------ Task inputs

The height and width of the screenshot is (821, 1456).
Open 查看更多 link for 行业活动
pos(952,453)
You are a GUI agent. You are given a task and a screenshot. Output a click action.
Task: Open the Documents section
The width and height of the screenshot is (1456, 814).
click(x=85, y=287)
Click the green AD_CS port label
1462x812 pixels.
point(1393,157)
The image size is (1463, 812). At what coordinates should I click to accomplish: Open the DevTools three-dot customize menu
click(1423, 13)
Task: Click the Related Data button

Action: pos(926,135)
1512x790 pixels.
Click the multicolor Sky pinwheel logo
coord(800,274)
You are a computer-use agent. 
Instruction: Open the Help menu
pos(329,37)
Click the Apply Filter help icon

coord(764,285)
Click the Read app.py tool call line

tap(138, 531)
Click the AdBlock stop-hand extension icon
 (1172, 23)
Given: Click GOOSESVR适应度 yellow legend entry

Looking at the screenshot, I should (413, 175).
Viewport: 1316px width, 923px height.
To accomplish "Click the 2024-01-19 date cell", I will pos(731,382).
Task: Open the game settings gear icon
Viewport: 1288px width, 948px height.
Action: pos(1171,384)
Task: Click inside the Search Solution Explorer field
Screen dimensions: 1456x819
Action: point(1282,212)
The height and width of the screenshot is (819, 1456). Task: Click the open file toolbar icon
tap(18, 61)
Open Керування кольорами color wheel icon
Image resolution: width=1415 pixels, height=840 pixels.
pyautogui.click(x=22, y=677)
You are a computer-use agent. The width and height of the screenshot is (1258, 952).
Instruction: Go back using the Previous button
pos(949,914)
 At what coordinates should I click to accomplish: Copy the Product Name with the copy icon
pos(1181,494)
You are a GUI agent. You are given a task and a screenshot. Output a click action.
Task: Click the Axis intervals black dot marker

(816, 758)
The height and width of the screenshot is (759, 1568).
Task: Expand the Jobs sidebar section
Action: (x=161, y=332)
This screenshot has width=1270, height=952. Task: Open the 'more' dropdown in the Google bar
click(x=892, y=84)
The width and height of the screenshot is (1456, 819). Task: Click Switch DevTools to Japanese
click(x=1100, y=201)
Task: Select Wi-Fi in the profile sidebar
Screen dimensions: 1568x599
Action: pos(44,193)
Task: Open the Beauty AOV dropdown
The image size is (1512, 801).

------------

• _Task item_
Print the line containing "Task: Open the game settings gear icon" and every line after it to the end of the records above, exactly as written, and nothing else.

• _Task solution_
Task: Open the game settings gear icon
Viewport: 1288px width, 948px height.
Action: pos(1171,384)
Task: Click inside the Search Solution Explorer field
Screen dimensions: 1456x819
Action: point(1282,212)
The height and width of the screenshot is (819, 1456). Task: Click the open file toolbar icon
tap(18, 61)
Open Керування кольорами color wheel icon
Image resolution: width=1415 pixels, height=840 pixels.
pyautogui.click(x=22, y=677)
You are a computer-use agent. The width and height of the screenshot is (1258, 952).
Instruction: Go back using the Previous button
pos(949,914)
 At what coordinates should I click to accomplish: Copy the Product Name with the copy icon
pos(1181,494)
You are a GUI agent. You are given a task and a screenshot. Output a click action.
Task: Click the Axis intervals black dot marker

(816, 758)
The height and width of the screenshot is (759, 1568).
Task: Expand the Jobs sidebar section
Action: (x=161, y=332)
This screenshot has width=1270, height=952. Task: Open the 'more' dropdown in the Google bar
click(x=892, y=84)
The width and height of the screenshot is (1456, 819). Task: Click Switch DevTools to Japanese
click(x=1100, y=201)
Task: Select Wi-Fi in the profile sidebar
Screen dimensions: 1568x599
Action: pos(44,193)
Task: Open the Beauty AOV dropdown
The image size is (1512, 801).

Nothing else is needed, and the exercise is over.